══ Source document ══
But Nora isn’t relieved, she dismisses this as more pipe dreams, saying Micheal himself will only get as old and gaga as Dan. Again this emphasis on the inevitability of bodily decay strongly anticipates Beckett’s miserabilism.

NORA: Why would I marry you, Mike Dara? You’ll be getting old and I’ll be getting old, and in a little while I’m telling you, you’ll be sitting up in your bed—the way himself was sitting—with a shake in your face, and your teeth falling, and the white hair sticking out round you like an old bush where sheep do be leaping a gap…

It’s a pitiful thing to be getting old, but it’s a queer thing surely. It’s a queer thing to see an old man sitting up there in his bed with no teeth in him, and a rough word in his mouth, and his chin the way it would take the bark from the edge of an oak board you’ld have building a door.

Micheal puts his arms around her and is starting in on persuading how fine life will be living with a young man like him when Dan the corpse sneezes (again, as he had at the start of his chat with the tramp) and scares the daylights out of Nora and Dan.
═══
══ Records provided ══
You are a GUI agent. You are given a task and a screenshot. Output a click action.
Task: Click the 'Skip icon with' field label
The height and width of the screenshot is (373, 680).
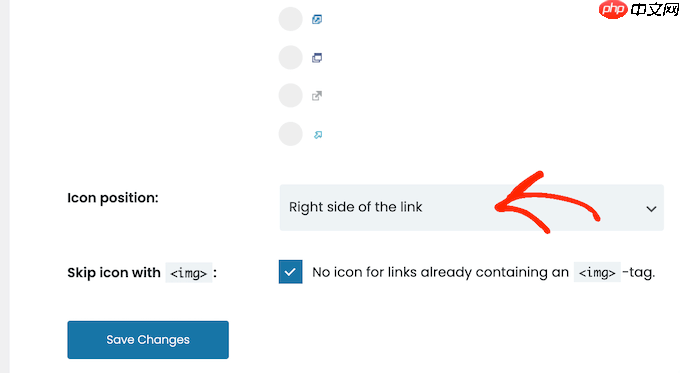tap(114, 272)
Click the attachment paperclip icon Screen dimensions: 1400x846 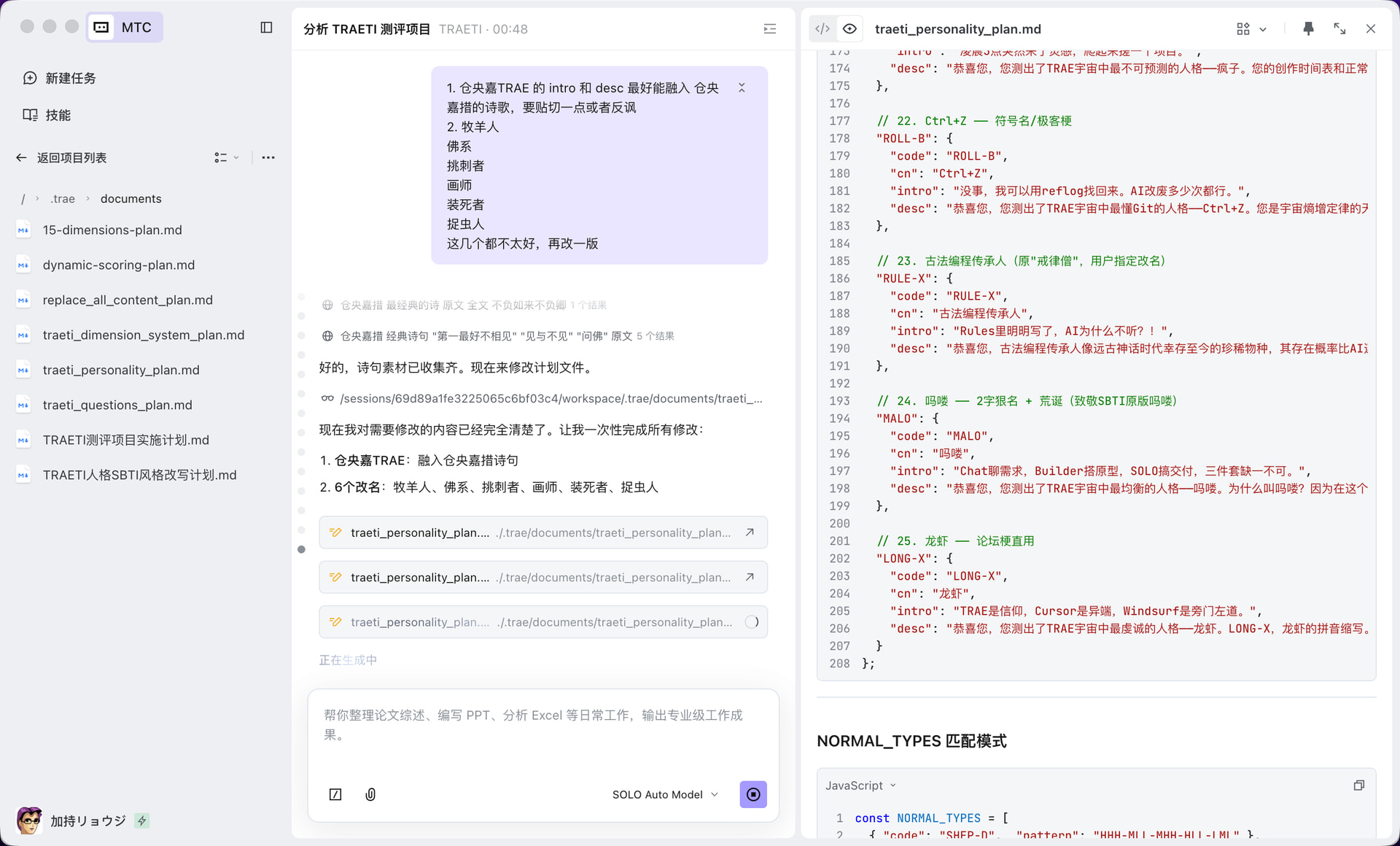coord(370,794)
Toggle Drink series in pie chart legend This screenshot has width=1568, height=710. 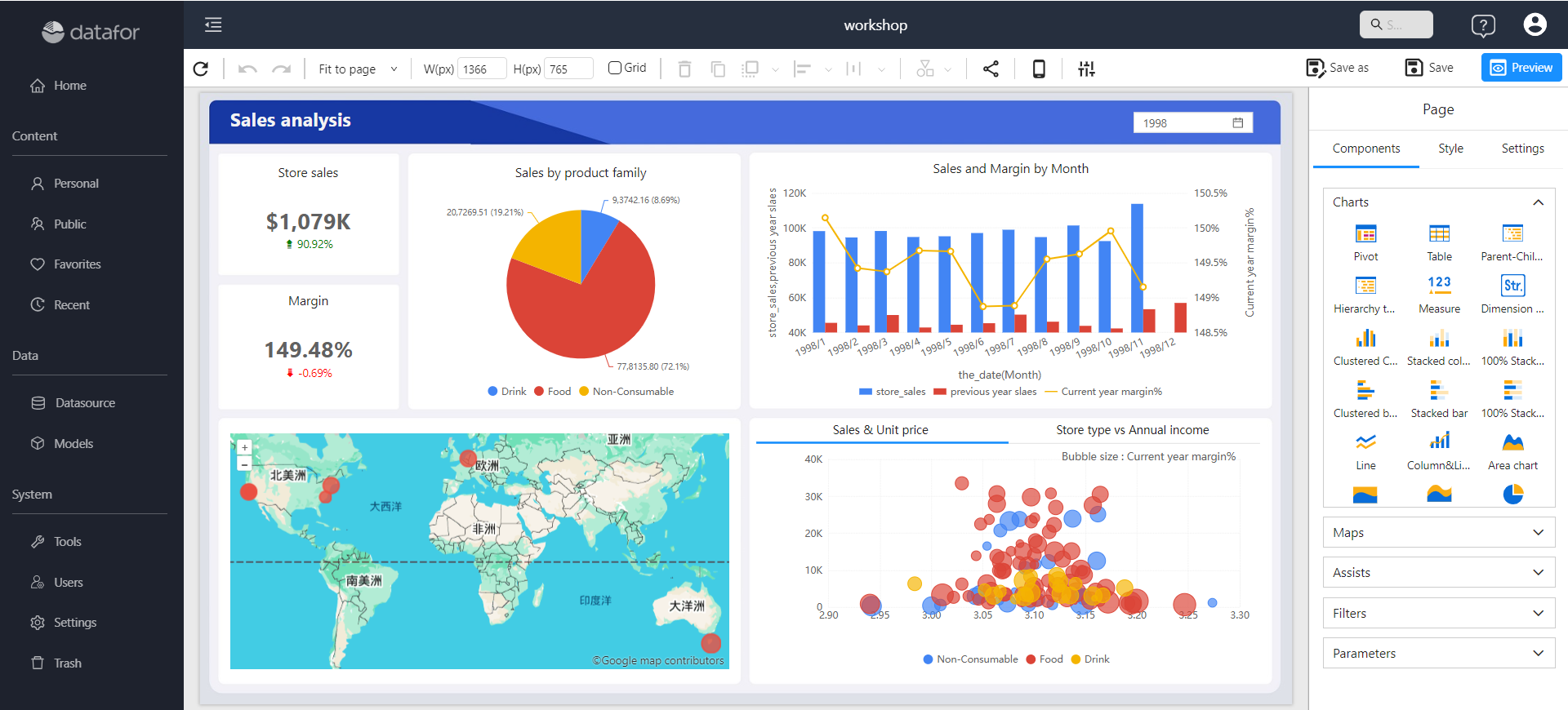507,392
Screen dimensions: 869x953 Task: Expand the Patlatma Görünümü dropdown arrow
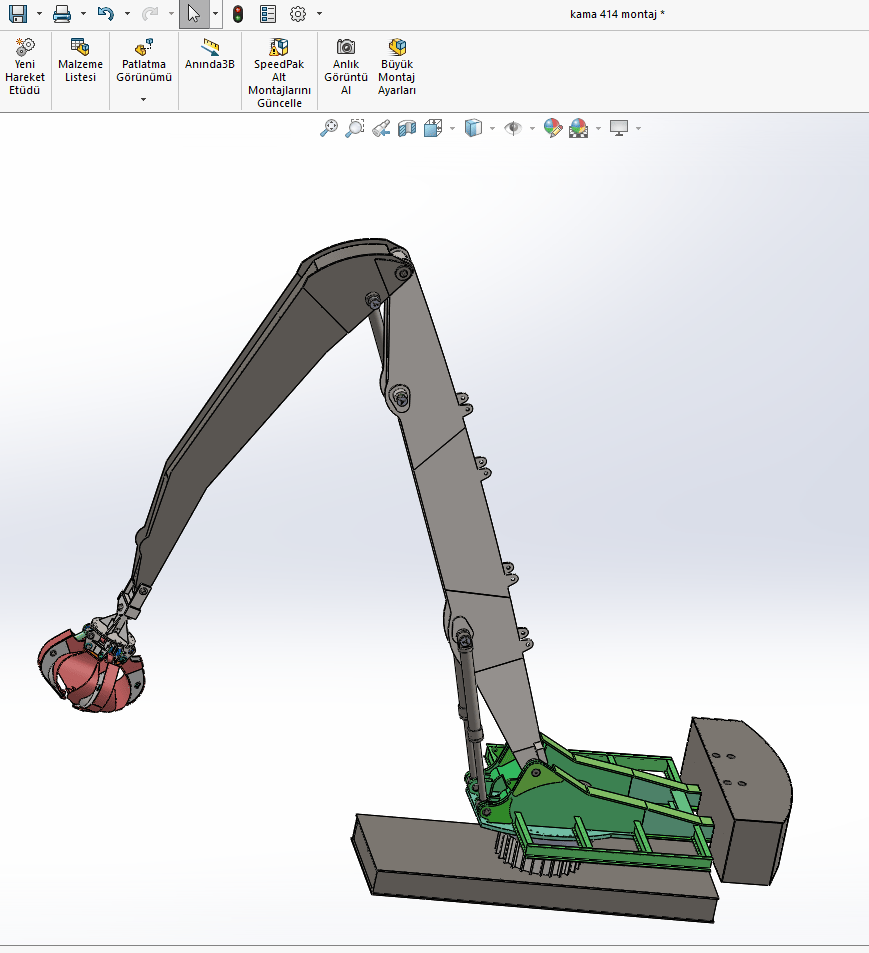pos(143,99)
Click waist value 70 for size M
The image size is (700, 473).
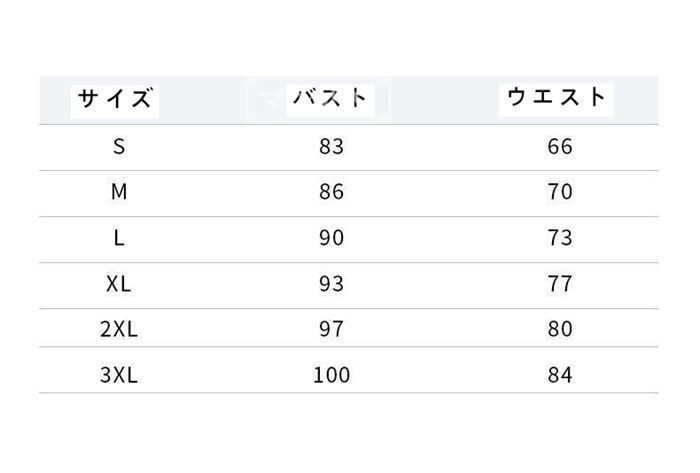[560, 192]
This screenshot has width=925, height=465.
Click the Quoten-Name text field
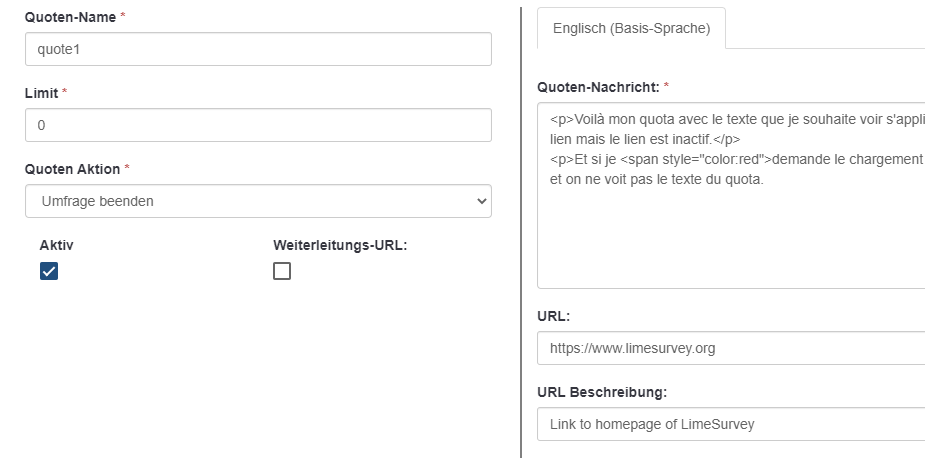tap(258, 49)
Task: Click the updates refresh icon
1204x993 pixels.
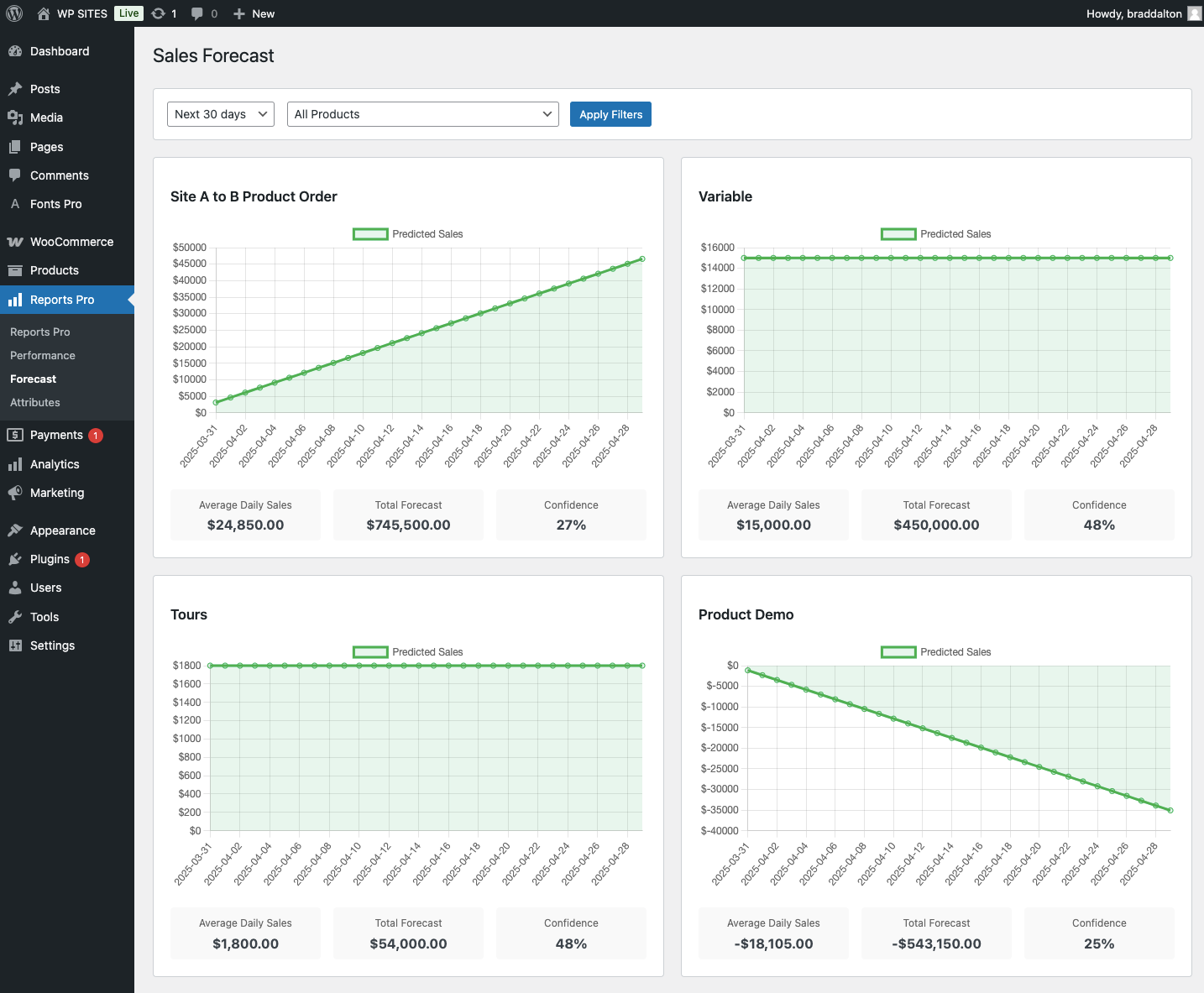Action: [x=158, y=13]
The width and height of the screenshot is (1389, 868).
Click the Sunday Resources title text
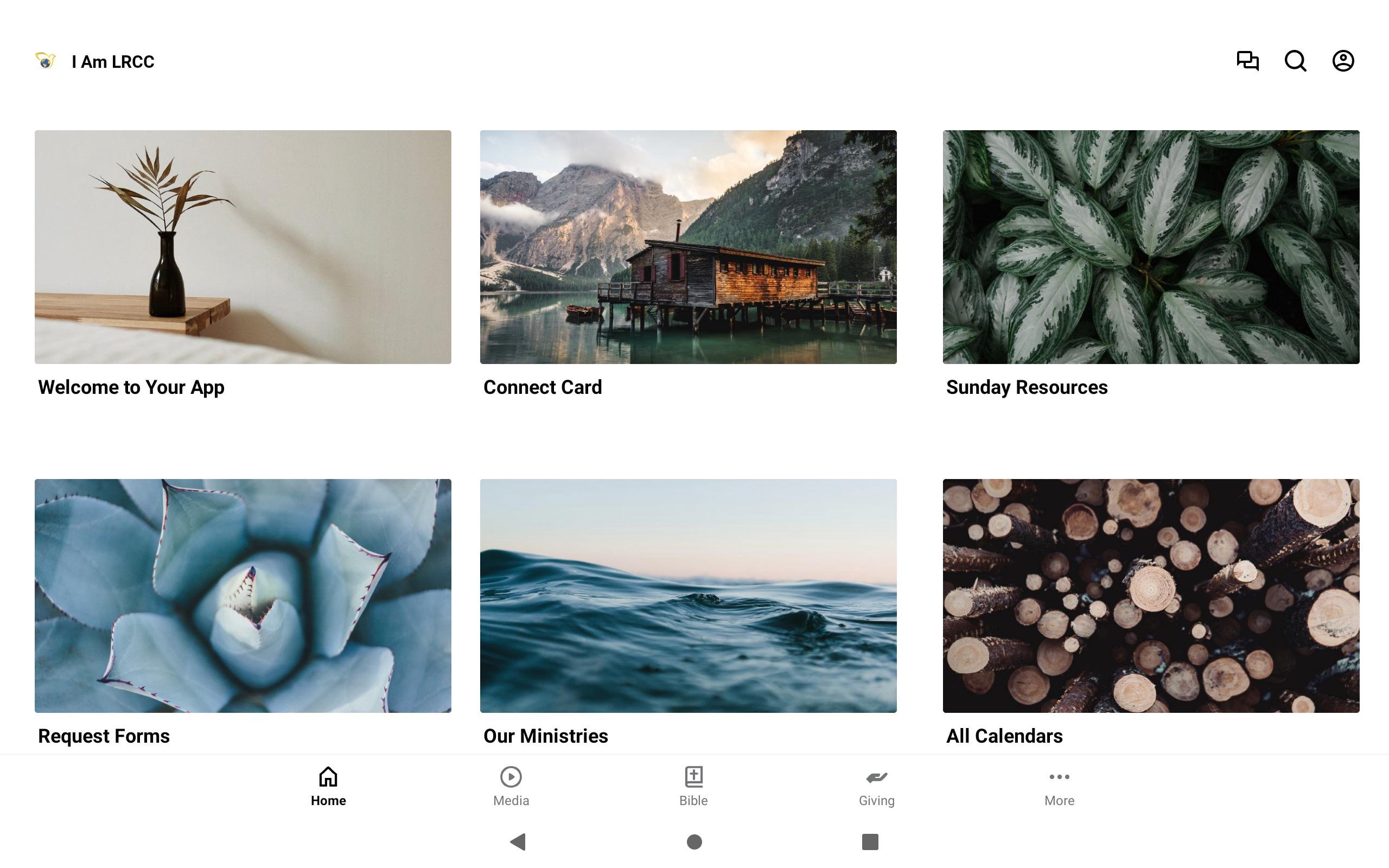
═══
Return the part of the commentary on Nora and Micheal above verbatim, starting at "It’s a pitiful" and ending at "Nora and Dan.".

→ Full output
It’s a pitiful thing to be getting old, but it’s a queer thing surely. It’s a queer thing to see an old man sitting up there in his bed with no teeth in him, and a rough word in his mouth, and his chin the way it would take the bark from the edge of an oak board you’ld have building a door.

Micheal puts his arms around her and is starting in on persuading how fine life will be living with a young man like him when Dan the corpse sneezes (again, as he had at the start of his chat with the tramp) and scares the daylights out of Nora and Dan.